Post-structuralism

4 konsep yang paling berpengaruh dalam teori post-strukturalisme:
1. Discourse (bahasa)
Para ahli
post-structuralist beranggapan bahwa bahasa memegang peranan penting dalam
melihat percaturan Internasional. Bahasa merupakan alat social yang mana tanpa
mengerti susunan bahasa, tata bahasa dan maknanya, maka manusia tidak dapat
berkomunikasi dengan manusia yang lain secara baik dan benar. Hal ini senada
dengan pandangan Michael Foucault yang mempopulerkan sistem bahasa yang menghasilkan
konsep dan pernyataan. Dilihat dari sudut pandangan politik, bahasa adalah alat
yang paling penting karena politisi – dan actor-aktor lain yang memiliki
kontribusi terhadap politik dunia – harus melegitimasi kebijakan luar negerinya
kepada orang lain baik di dalam maupun di luar negeri. Kata-kata yang kita
gunakan pada dasarnya bukanlah sesuatu yang netral, dan pilihan-pilihan
tersebut pastinya memiliki dampak-dampak politis. Hematnya,
post-structuralist beranggapan bahwa
bahasa bukanlah perantara yang netral melainkan yang menghasilkan makna.
2.
Deconstruction
Melihat bahasa
sebagai susunan atau kumpulan tanda-tanda berarti kata-kata hanya dapat
bermakna apabila memiliki kaitan dengan kata-kata yang lain. Bagi
post-structuralist kata-kata merupakan struktur tanda-tanda yang tidak
stabil karena hubungan antara kata yang satu dengan kata yang lain tidak pernah
berlaku dan ditetapkan pada satu bentuk tertentu.

§ §

- _Petunjuk Tugas_: Salin tanpa perubahan bagian teks tentang post-strukturalisme di atas, mulai dari "Deconstruction" sampai ke "satu bentuk tertentu.".

§ §

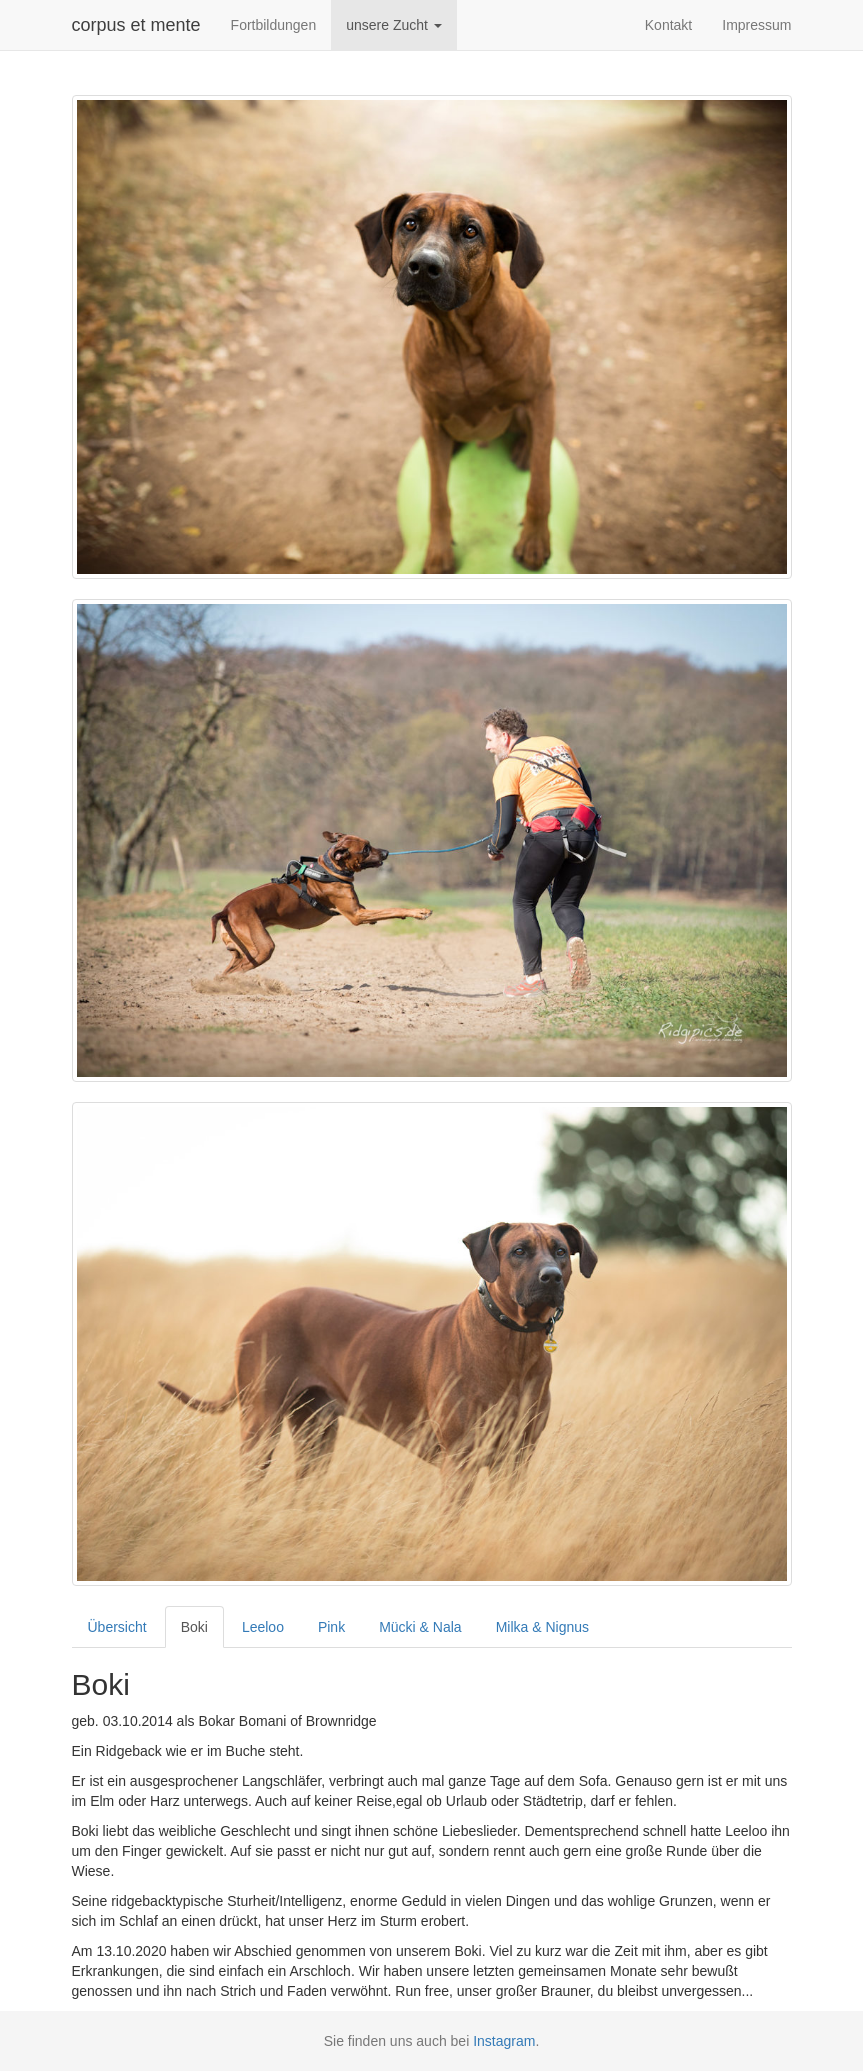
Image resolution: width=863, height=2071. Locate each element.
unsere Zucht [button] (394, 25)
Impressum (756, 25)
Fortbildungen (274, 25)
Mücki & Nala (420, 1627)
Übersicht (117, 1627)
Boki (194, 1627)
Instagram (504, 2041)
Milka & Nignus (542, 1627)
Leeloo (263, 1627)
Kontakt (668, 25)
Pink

§ §

- _Penyelesaian Latihan_:
Deconstruction
Melihat bahasa
sebagai susunan atau kumpulan tanda-tanda berarti kata-kata hanya dapat
bermakna apabila memiliki kaitan dengan kata-kata yang lain. Bagi
post-structuralist kata-kata merupakan struktur tanda-tanda yang tidak
stabil karena hubungan antara kata yang satu dengan kata yang lain tidak pernah
berlaku dan ditetapkan pada satu bentuk tertentu.